We started our work last weekend of with some sound bites from Tribeca Film Institute CEO Brian Newman, who granted us an interview in a truly cinematic setting at his hotel. Brian talked about his work at the Tribeca Institute and introduced the new online distribution platform Reframe Collection (www.reframecollection.org) – a filmmaker friendly distribution model for independent filmmakers offering their films to download, stream or purchase. (See soon the upcoming James “Conversations Without Border’s” posting on this.)
The next night we met Denver International Festival co-founder Ron Henderson, whom we kidnapped from the International Film Festival Summit reception (www.filmfestivalsummit.com) to talk with us about his festival and all the activities the Denver Film Society has produced during last year’s Democratic National Convention, including their online film competition, Cinemocracy. He also shared some of his many new online ideas for the Film Society in the near future.
Remember last year’s clip of Angela Hawkins, German Films, and her hand puppets? This year we spoke to Angela again and she performed more marvels with her menagerie of paper pop-up cut-outs, which for Angela represent the “mood of the market” and the types of creatures she encounters here. (She herself pops up in James’ Berlinale Unbound video accompanying his first column from the festival.)
The next day, we were entertained by a festival-director duet: Martha Otte of Tromso International Film Festival (TIFF) and Hermann Greuel of Norwegian Youth Film Festival (NYFF). They’re a dynamic husband and wife team, each running a festival in the small town of Tromso near the Arctic Circle. One festival takes place in complete darkness (TIFF), and the other one in eternal daylight (NYFF).
The following day James and I visited Berlin based production-distribution outfit X FILMS (of Run Lola Run fame) where we toured their headquaters and learned about the infamous history of their villa, situated right next to Berlin’s traditional, manse-like restaurant, Café Einstein, one of James’ favorite hang outs.
That same night we were invited to a party at the hipster Gruene Salon, part of the groundbreaking Volksbuehne theater in Berlin-Mitte and hosted by Interfilm, the Berlin short film festival founded and run by Heinz Hermanns and his team. Besides the traditional short film festival that has been running for a quarter of a century, Heinz and his team also produce Going Underground, a short film festival that takes place on Berlin’s subway trains; the films on the LCD monitors mounted in every subway car. If you have a film of up to 90 seconds in length that’s entertaining and can be shown without sound, send it in. The next edition of Going Underground will take place in September.

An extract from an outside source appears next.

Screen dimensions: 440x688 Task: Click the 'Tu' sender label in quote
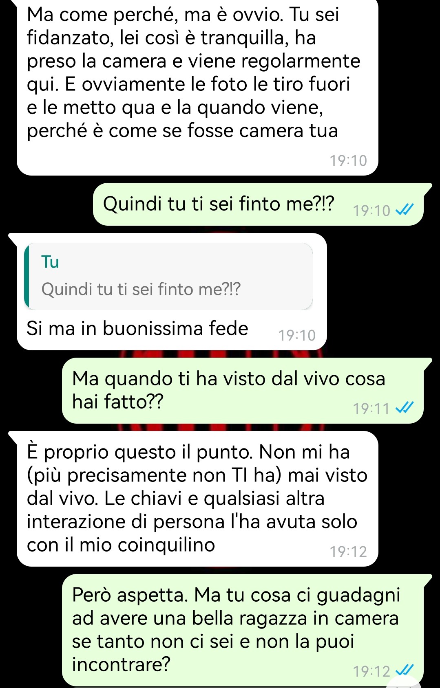(x=50, y=262)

On a cold and cloudy Thursday morning, Cyan Smyth, a documentary programmer for the Belfast International Film Festival, ventured outside with us to one of the last remaining sections of the Berlin wall (bordering the building that houses the European Film Market), to share some of his thoughts on how to program for a festival in a politically-charged environment.
Finally, we met with Rachel Klein, independent producer and co-chair of the upcoming Produced By conference in L.A., featuring the crème de la crème in film production. This is Rachel’s first visit to Berlin and the Berlinale, and it was intriguing to hear her stories about an U.S. indie producer experiences here.
All of this and more to come step by step, once we had a few good nights rest. The one major complaint I have about this festival is even in Berlin, days are still only 24 hours – never nearly enough to see all the films I’d like to and spend the time I want to with friends and colleagues. But it’s been an exciting adventure I already look forward to next year’s edition. That should be even bigger and better when the festival celebrates its 60th Birthday! Alles Gute zum Geburtstag, Berlinale!